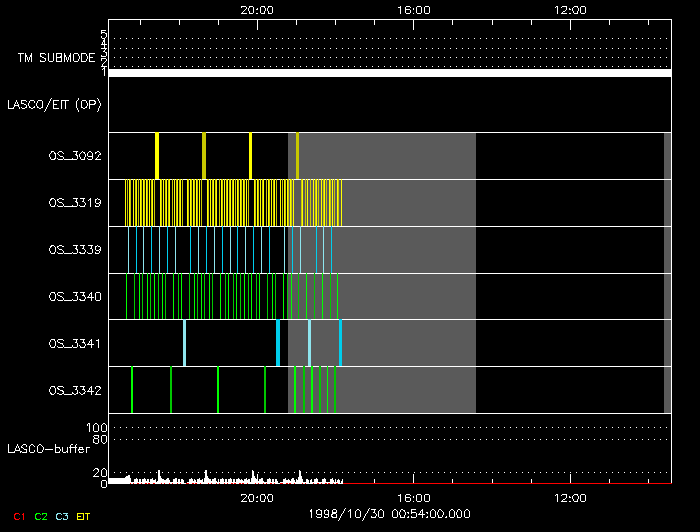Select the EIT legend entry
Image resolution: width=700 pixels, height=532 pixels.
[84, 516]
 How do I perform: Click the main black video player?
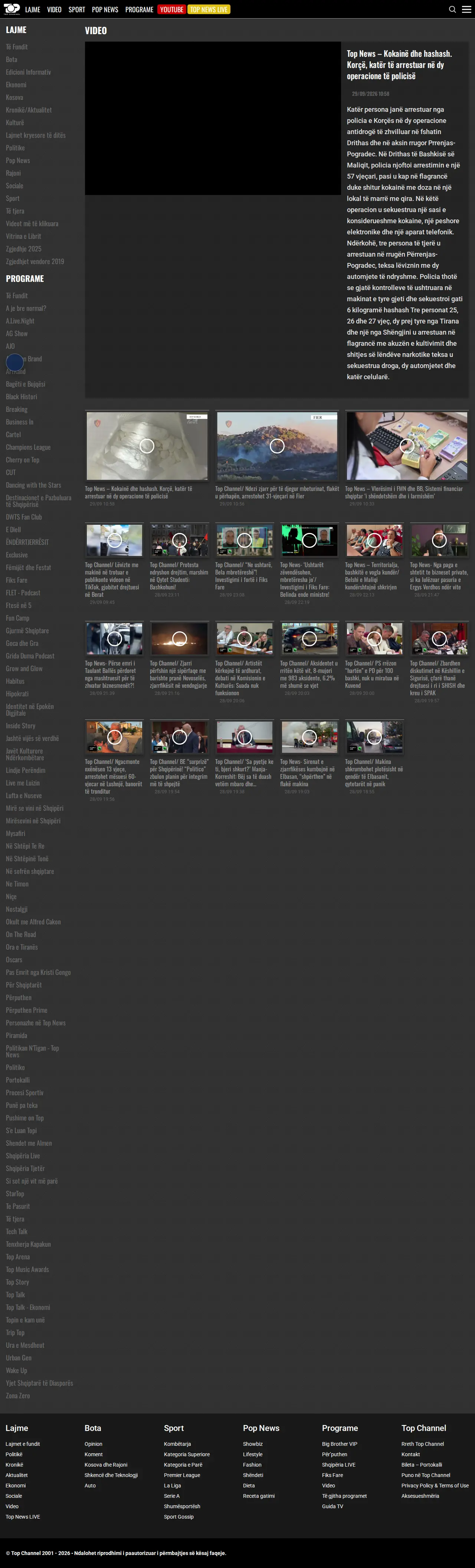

● ● ● ● ● ● ●

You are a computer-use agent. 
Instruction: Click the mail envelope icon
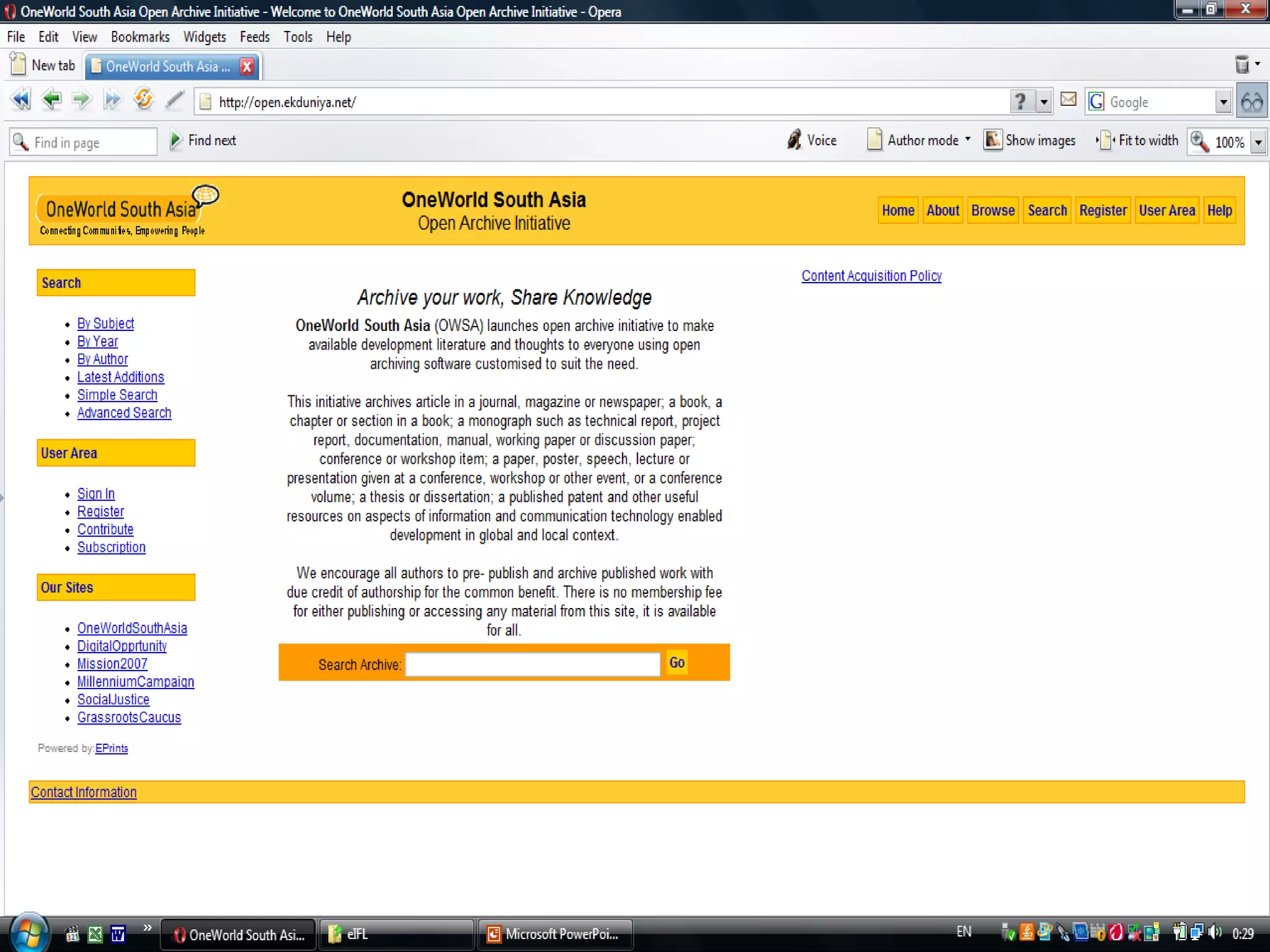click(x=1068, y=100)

● ● ● ● ● ● ●

## Set problem
Reproduce verbatim the stretch of material from the line containing "You are a computer-use agent." through the line containing "click(x=1068, y=100)", including both of those lines. Omit the pictures from your reproduction.

## The result
You are a computer-use agent. 
Instruction: Click the mail envelope icon
click(x=1068, y=100)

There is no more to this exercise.